As anyone who has read this blog knows, technology and I have had our issues but Introduction to Mass Communication Technology changed my mentality towards the kind of tech I used to see as a depressing side effect of a world addicted to technology. I don’t think I’ll ever be the person touting the newest iPhone as the world’s greatest toy but I think technology and I have reached a tenuous alliance. I understand how intertwined with technology the journalism world is and although I will probably always be a proponent of slow journalism, that is facts before speed, I can learn to appreciate the change for what it is – evolution.

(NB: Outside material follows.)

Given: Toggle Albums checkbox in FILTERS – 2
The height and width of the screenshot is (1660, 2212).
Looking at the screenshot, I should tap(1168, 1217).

I was talking to my father a couple weeks ago complaining about Twitter and its “water hose” effect when my father surprised me and told me he had an account. My father, who detests social media as a way for the government to spy on civilians, had a Twitter account. He told me that when he started out in the business world he wanted to read the Wall Street Journal but he found that the newspaper was overwhelming because it packed so much information into its pages, similar to the water hose effect of Twitter. He told me that an older businessman told him to only read what interested him and skim the rest. He said this kept the newspaper from being overwhelming and eventually he worked up to reading the entire newspaper cover to cover. I think being in this class helped me build up a tolerance to the intimidating amount of social media usage required by the journalism industry.
By far the most interesting thing I learned was how important it is to leave a clean footprint. Everything on the web is interconnected; people who anger the public risk doxxing or worse being entirely discredited over one tweet. There are no second chances with the Internet, everything is permanent and will follow you to the grave as terrifying a thought as that is. The fear of the Internet instilled by this class is something I enjoyed and hated on occasion but overall this class was truly one of my favorites this semester.